A significant amount of training time is spent in the batting cage refining swings, but very little time is dedicated to game analysis at the amateur level. Understanding why you’re making outs is key to developing effective tactics at the plate and competing against pitchers.
Players need to start playing the game in their head.
Most hitters have a vague idea of why they make outs but don’t fully have their arms around it. Things like timing, accuracy, and pitch selection need to not only be understood but quantitatively tracked. By tracking and measuring these elements, players can refine their training, prepare better, and craft a personalized approach to closing the performance potential gap.

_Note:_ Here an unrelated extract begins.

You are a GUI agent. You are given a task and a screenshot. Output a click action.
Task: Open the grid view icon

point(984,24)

Every hitter is different, and needs to prepare in a way that is best for them.
The Most Dangerous Version of a Hitter
Steve Springer always says that everybody has two types of players within them; the confident version and the non-confident version. It's the job of the player to make sure as often as possible that it's the confident player that’s taking the field.
Steve Springer describing the two players within everyone
The same paradigm exists between the version of a hitter that understands why they’re making outs versus the one that does not. The version that doesn’t know why they’re making outs is flying blind, is more exposed to emotional swings, and is more likely to fall into swing traps. The hitter that understands why they’re making outs is a whole different beast.

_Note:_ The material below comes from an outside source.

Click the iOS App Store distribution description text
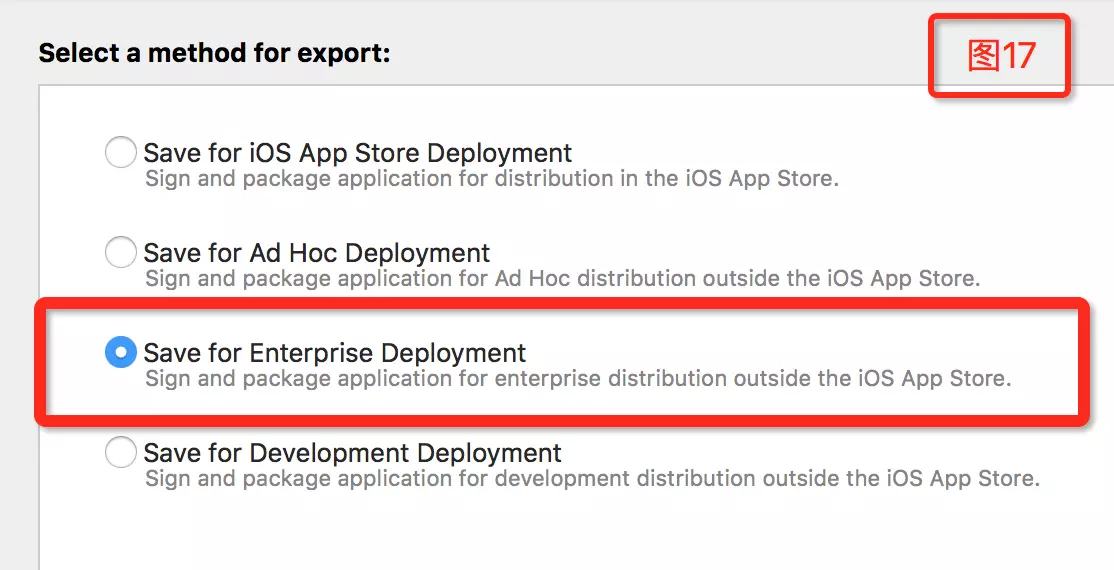The width and height of the screenshot is (1114, 570). [x=491, y=179]
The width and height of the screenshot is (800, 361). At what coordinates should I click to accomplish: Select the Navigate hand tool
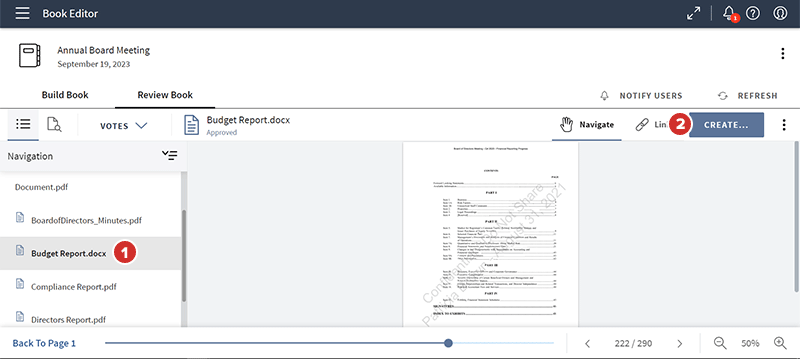click(x=587, y=124)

Benefits to understanding why you’re making outs:
This hitter has a better foundation to rely on when things get hard.
This hitter is more objective than emotional and can process failure faster.
This hitter recognizes necessary adjustments quicker, understands what causes their failure, and has more conviction about what will lead to success.
Understanding why you’re making outs isn’t just the best way to make adjustments for the next game. It's an ironclad fortress that builds around a hitter’s entire identity. It makes them tougher. It makes them less corruptible.
This understanding is necessary for a hitter to become the best version of themselves and close their performance potential gap.
Conclusion

Hitting is about more than just mechanics—it’s about mindset, strategy, and an unrelenting competitive fire. The best hitters are obsessed with not making outs. They hate it with every fiber of their being. If you’ve read this article, you no longer have an excuse. This is the mindset shift that changes careers. If you want to be great, you have to compete like crazy.
But obsession alone isn’t enough—you need to track and analyze exactly why you’re making outs. Timing, accuracy, pitch selection—these factors determine success or failure. If you’re not measuring them, you’re leaving success to chance. The hitters who dominate are the ones who track everything, make adjustments, and refuse to accept outs as an inevitability.
Player intelligence is about leveraging all available data on a player to put them on a path to maximize their potential. Our platform is growing, as is the data we support. ‘Why hitters are making outs’ is an absolutely critical piece to the performance potential gap and is massively untapped across the industry.